**Data listing**
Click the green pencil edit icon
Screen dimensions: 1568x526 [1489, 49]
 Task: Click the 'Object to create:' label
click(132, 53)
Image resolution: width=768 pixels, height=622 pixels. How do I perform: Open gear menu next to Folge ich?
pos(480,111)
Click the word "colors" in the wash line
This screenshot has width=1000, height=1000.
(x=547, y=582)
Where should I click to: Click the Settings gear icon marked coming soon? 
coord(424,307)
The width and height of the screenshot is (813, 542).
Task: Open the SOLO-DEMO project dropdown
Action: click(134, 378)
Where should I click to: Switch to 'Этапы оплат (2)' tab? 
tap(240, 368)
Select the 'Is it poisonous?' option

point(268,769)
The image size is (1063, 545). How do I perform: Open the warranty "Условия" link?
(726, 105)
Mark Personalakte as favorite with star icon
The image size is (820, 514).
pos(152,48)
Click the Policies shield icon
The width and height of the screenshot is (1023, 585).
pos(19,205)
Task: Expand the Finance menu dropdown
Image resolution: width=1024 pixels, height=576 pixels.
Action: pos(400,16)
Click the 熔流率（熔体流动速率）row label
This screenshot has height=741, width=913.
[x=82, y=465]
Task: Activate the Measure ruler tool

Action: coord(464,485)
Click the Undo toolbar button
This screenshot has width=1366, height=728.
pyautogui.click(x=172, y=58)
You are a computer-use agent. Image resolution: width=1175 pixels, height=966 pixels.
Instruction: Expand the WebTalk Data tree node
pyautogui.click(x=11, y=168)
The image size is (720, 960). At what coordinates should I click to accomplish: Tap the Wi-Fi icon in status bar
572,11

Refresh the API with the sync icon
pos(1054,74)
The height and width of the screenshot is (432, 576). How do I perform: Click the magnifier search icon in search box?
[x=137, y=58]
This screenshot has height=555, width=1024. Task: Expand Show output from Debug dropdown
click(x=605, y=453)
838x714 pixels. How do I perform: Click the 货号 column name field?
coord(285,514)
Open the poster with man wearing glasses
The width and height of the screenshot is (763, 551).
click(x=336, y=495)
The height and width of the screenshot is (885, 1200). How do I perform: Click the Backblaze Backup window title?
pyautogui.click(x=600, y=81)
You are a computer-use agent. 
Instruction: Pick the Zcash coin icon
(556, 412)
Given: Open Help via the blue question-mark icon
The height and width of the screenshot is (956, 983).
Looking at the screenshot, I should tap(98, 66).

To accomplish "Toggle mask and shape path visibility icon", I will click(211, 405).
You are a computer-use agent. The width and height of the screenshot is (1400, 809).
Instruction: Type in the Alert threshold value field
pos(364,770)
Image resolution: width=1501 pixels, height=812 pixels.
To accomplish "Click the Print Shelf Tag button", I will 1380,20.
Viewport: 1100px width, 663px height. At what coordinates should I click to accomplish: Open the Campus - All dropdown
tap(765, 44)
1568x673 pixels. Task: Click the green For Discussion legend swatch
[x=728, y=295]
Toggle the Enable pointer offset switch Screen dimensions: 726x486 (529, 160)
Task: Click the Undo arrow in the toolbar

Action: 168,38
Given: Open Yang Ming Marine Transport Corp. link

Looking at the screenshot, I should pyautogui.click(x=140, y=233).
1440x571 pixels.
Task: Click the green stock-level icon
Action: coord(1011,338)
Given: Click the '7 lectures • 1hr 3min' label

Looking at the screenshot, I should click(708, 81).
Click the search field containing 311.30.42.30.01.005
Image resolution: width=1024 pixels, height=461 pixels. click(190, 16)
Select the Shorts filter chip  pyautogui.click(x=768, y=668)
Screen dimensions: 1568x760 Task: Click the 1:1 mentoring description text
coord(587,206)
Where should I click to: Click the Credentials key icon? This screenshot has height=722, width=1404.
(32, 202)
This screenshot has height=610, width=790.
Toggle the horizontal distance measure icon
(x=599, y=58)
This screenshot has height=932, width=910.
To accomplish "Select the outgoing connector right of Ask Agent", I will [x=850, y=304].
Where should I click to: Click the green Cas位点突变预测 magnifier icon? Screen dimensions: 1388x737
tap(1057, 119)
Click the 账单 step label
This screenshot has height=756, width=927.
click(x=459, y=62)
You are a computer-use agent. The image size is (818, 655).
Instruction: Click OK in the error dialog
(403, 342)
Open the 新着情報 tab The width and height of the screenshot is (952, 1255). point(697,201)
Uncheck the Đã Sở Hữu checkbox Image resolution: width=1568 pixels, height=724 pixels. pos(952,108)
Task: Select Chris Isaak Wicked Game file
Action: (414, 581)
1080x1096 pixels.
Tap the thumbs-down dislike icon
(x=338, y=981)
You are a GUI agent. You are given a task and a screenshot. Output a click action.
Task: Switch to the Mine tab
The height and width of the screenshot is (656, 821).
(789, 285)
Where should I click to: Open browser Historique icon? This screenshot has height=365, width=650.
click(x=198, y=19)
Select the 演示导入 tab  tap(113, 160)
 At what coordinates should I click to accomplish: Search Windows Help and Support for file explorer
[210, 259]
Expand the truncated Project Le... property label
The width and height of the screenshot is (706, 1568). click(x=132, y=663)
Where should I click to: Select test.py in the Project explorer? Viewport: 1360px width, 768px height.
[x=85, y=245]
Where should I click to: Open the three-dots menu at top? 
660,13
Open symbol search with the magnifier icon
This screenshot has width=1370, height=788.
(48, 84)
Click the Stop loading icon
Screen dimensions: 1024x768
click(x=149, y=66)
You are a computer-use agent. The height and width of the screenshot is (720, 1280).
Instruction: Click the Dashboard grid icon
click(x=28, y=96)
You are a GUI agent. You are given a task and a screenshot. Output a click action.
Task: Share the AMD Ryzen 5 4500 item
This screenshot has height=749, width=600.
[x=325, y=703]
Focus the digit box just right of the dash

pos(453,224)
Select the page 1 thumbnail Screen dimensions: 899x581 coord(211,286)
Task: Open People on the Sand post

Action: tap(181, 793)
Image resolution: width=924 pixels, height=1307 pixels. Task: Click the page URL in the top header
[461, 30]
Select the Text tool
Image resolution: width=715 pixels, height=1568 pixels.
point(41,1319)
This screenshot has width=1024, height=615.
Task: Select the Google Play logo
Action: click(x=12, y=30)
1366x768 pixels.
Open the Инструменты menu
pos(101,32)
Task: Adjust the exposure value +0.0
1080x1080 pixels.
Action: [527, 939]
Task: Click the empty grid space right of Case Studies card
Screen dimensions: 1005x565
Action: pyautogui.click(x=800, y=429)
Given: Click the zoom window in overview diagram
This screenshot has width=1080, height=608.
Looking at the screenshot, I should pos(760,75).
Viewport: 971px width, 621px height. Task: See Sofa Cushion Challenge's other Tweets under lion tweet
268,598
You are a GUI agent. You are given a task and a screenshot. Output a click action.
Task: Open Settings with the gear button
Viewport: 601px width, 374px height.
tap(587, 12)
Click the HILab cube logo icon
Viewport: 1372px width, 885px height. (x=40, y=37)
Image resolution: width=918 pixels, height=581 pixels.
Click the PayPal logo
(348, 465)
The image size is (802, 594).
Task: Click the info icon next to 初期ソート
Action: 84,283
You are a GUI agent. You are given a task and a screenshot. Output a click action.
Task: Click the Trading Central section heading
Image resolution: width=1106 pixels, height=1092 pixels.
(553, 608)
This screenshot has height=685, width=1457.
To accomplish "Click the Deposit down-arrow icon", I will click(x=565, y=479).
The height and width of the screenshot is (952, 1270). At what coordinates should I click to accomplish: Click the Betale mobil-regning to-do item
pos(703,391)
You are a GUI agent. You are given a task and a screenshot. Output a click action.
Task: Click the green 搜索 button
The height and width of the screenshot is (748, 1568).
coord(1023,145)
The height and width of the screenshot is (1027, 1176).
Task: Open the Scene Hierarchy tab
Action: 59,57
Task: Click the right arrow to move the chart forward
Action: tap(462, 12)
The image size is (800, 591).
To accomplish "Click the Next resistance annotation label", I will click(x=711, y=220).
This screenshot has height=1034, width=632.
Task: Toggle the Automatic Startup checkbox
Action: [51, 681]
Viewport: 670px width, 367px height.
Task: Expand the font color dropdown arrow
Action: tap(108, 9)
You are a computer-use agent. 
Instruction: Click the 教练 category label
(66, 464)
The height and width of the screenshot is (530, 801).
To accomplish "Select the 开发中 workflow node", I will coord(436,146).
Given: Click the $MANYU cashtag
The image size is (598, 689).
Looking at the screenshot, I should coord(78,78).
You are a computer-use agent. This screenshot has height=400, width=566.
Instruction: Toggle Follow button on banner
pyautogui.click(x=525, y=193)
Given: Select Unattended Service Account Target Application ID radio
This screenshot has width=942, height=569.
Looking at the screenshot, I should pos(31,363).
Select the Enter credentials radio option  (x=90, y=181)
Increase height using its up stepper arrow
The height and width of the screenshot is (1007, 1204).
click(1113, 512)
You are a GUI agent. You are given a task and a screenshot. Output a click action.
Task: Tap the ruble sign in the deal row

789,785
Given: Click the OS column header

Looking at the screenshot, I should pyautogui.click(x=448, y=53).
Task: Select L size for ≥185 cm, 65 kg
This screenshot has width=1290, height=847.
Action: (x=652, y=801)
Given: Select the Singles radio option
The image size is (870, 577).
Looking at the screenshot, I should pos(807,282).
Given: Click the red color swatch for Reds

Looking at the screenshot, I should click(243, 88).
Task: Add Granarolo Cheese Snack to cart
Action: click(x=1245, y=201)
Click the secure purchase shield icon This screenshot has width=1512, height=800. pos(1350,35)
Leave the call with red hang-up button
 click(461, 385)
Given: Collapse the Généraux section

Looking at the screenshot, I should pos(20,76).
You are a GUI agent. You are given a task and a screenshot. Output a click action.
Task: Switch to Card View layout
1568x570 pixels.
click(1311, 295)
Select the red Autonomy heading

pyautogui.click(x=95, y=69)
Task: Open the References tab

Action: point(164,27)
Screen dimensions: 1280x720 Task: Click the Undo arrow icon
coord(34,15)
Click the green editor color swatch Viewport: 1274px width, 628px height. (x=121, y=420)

**Task details**
Filter the listing for the word "shield" and copy every line that holds it.

**Result of the exercise**
Click the Policies shield icon
Click the secure purchase shield icon This screenshot has width=1512, height=800. pos(1350,35)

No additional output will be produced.